R for Software Engineering Research
Time: Wednesday, May 29, 11:00-17:30
This one-day tutorial will introduce participants to the statistical programming language R, and to a set of tools known as the “tidyverse” that can be used to load, clean, explore, analyze, and visualize complex data. Examples will be drawn from software engineering datasets; participants must be comfortable programming, but do not need previous exposure to R.
Dr. Greg Wilson has worked for 35 years in both industry and academia, and is the author or editor of several books on computing and two for children. He is best known as the co-founder of Software Carpentry, a non-profit organization that teaches basic computing skills to researchers, and is now part of the education team at RStudio.
Participants should have RStudio installed on their laptop.
Time: Thursday, May 30, 14:00-17:30
Università della Svizzera italiana
In this hands-on tutorial, Michele Lanza, a Professor of Software Engineering at the Università della Svizzera italiana (USI) in Lugano, Switzerland and a frequent invited speaker, will explore numerous best practices in preparing and delivering presentations. Themes include: How to structure your presentation. Effective design of presentation material. How to engage your audience. Body language. The importance of rehearsals. Participants might be invited to prepare short research presentations to be studied and critiqued during the tutorial.
Michele Lanza is professor at the faculty of informatics of USI, Università della Svizzera italiana, in Lugano, Switzerland. He co-founded said faculty in 2004, and is leading since then the REVEAL research group http://reveal.si.usi.ch, working in the areas of software engineering, evolution, visualization, and analytics. Since 2016 REVEAL has two heads, the other one being Prof. Gabriele Bavota. In 2017 Michele founded the Software Institute (SI, https://si.usi.ch), which he directs against all odds, together with a wild and keen bunch of software fetishists. Since 2016 he’s also pro-rector of USI. In essence, he doesn’t own a single hat, but he likes to wear many of them. Makes him look fancy.
His doctoral dissertation, completed in 2003 at the University of Bern under the guidance of Prof. Oscar Nierstrasz and Dr.
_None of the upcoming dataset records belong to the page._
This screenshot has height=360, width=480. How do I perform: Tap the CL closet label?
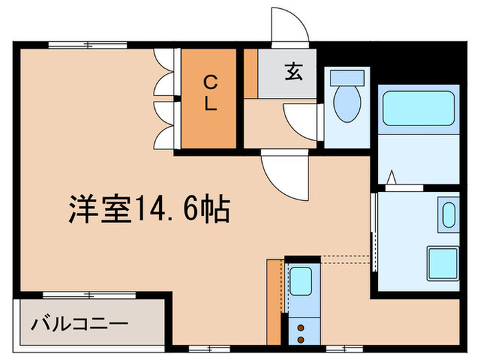pos(210,95)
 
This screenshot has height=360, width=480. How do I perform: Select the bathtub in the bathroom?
pos(418,109)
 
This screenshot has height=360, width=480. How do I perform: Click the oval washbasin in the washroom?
pos(449,215)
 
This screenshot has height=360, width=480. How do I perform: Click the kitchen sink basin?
pos(300,281)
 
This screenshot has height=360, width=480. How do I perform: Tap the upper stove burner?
pos(300,328)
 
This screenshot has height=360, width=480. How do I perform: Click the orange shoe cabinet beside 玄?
pos(252,73)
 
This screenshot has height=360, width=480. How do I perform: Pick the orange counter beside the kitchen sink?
pos(275,302)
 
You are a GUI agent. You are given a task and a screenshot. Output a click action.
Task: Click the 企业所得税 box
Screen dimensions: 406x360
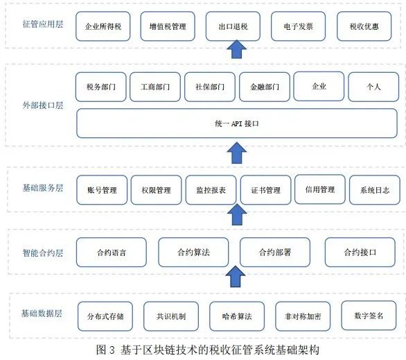(103, 26)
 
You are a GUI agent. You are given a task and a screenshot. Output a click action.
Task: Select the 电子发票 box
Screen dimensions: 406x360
(298, 26)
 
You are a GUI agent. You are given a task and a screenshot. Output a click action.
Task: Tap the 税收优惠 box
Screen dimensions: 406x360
(364, 26)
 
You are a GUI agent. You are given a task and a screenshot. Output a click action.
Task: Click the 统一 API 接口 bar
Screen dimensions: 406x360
(237, 123)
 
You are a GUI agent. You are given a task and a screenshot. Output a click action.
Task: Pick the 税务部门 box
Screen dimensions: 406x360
(101, 87)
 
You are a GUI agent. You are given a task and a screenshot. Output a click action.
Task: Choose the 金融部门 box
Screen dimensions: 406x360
(265, 87)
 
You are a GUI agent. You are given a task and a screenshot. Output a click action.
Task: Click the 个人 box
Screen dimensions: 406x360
(373, 87)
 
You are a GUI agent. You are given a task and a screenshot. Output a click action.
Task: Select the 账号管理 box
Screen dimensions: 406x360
(102, 190)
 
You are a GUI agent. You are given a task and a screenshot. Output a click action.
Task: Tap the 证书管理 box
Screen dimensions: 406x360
(265, 190)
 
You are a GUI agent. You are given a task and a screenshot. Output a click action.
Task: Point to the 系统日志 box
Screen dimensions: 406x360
(375, 190)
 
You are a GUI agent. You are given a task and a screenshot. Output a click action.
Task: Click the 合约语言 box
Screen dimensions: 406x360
(112, 252)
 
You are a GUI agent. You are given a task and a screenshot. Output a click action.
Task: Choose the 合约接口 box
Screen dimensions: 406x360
(360, 252)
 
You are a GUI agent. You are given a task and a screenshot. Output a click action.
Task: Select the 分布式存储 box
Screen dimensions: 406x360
(105, 316)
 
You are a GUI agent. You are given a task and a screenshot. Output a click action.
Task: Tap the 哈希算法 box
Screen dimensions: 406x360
(237, 316)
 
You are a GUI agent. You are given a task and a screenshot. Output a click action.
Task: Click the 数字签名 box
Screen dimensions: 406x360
(369, 316)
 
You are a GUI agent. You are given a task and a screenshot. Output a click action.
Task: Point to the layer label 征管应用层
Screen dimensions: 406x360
(43, 24)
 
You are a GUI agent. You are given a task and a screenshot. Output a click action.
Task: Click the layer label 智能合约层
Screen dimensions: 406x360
(43, 252)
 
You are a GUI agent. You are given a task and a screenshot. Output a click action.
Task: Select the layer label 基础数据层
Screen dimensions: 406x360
(42, 314)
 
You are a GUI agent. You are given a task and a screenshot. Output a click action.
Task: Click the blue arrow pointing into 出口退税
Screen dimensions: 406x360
(237, 49)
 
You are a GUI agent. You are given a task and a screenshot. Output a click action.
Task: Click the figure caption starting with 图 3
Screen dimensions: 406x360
(208, 350)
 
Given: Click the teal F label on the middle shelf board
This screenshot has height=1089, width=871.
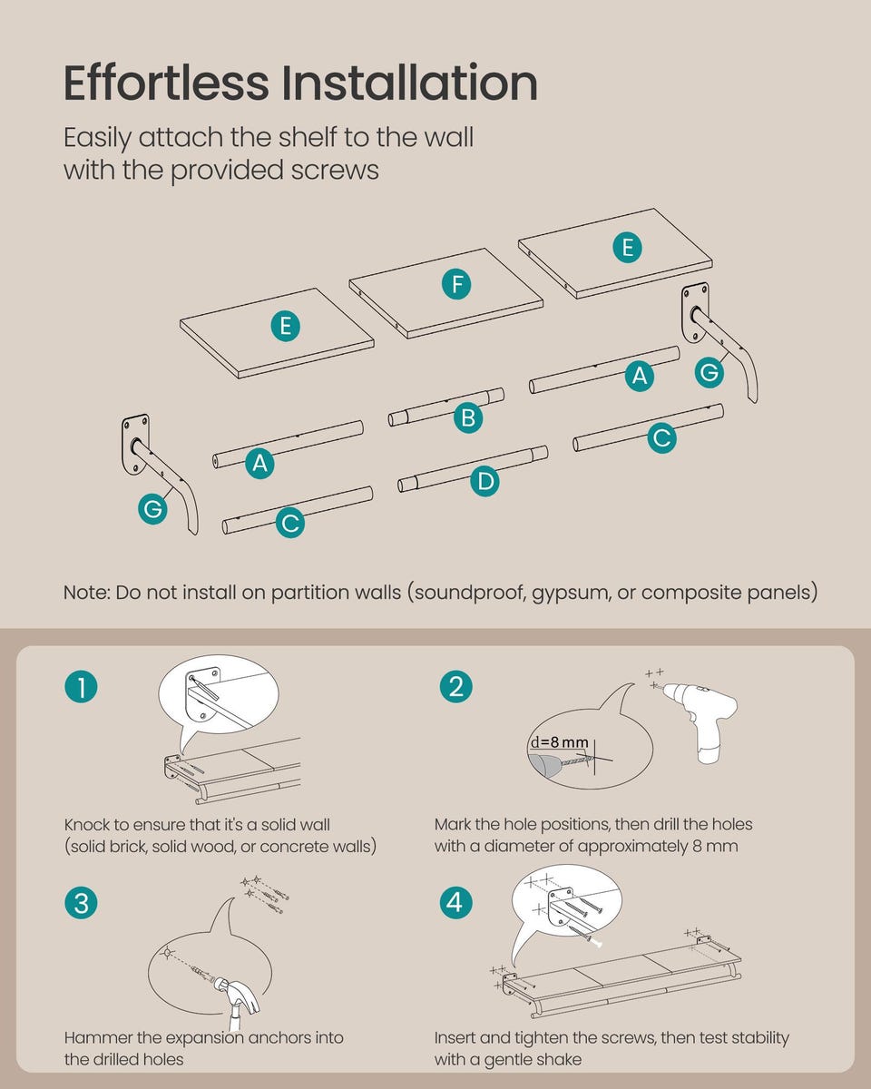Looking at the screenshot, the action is (x=456, y=284).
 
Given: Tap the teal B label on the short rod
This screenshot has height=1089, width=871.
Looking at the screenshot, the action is (x=468, y=418).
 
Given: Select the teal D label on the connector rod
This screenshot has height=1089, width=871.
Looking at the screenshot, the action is (x=484, y=481).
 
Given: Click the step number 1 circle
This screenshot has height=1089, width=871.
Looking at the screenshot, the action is (x=81, y=687).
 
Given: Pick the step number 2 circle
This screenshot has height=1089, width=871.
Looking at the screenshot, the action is (x=455, y=687).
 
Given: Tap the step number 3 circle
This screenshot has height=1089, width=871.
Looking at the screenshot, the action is (x=81, y=903).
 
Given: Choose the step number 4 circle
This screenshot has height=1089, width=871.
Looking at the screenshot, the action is (x=455, y=903).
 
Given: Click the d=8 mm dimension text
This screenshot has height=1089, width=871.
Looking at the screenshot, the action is (x=559, y=742).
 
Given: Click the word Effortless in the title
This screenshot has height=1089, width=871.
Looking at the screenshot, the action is (x=166, y=83).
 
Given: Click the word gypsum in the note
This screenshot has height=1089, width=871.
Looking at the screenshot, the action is (x=570, y=594).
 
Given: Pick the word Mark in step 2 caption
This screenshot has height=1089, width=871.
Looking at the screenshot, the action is (x=452, y=824).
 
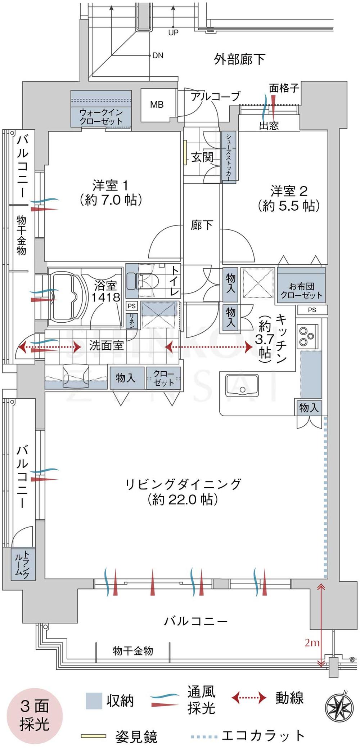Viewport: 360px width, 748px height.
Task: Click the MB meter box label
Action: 157,105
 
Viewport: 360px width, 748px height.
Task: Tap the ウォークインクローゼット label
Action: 101,117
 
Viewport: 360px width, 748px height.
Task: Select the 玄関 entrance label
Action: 202,157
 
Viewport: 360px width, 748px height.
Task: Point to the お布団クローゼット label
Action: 301,291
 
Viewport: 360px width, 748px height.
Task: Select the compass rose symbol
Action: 339,707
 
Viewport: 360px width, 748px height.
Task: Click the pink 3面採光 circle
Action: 35,716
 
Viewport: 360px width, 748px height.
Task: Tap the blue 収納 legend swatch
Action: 94,701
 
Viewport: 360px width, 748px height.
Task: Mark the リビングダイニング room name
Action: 183,484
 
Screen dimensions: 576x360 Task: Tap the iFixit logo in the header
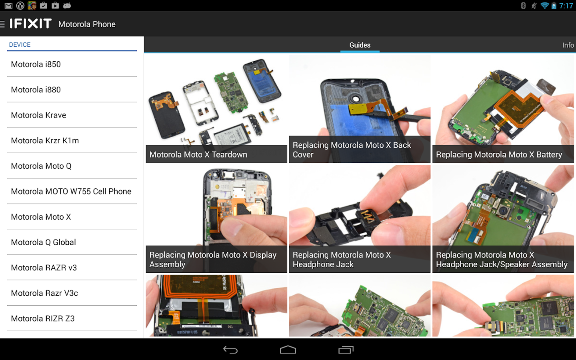[30, 24]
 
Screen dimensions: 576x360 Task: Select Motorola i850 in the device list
[36, 64]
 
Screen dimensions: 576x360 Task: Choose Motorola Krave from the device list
[38, 115]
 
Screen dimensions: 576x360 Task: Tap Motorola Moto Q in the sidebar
[41, 166]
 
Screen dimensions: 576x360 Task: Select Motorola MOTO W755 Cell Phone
[71, 192]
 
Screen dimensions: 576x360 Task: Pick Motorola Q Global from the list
[44, 242]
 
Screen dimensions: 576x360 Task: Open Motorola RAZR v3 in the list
[44, 268]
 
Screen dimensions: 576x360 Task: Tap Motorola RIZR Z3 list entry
[43, 318]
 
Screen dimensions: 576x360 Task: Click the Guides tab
[360, 45]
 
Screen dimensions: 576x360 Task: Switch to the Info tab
[568, 45]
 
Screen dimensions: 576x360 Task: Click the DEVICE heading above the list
[20, 44]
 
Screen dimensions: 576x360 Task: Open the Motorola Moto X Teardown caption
[198, 154]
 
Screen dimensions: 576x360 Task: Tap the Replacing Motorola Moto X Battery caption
[499, 154]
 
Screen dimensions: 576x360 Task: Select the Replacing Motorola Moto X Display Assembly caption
[213, 260]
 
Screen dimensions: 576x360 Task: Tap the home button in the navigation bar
[288, 350]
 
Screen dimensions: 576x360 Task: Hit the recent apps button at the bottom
[346, 350]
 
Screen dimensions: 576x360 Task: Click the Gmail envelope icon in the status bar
[8, 6]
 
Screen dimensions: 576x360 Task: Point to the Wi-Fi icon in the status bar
[544, 6]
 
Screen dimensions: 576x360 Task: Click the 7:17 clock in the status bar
[566, 6]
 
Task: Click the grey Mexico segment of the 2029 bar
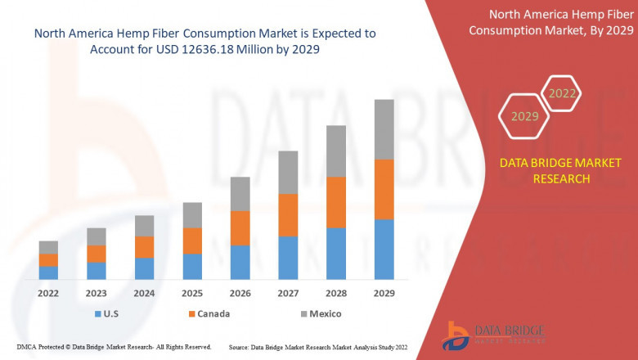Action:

Stéphane Ducasse (yep, Michele used to be lucky), received the Ernst Denert award for best thesis in software engineering of 2003. He also received the Credit Suisse Award for best teaching in 2007 and 2009. He co-authored roughly 200 peer-reviewed publications, and the book “Object-Oriented Metrics in Practice”. In short, a medium-rare h-index and some citation potatoes as side dish. Rumour has it that he’s pretty darn good at giving presentations, but who knows?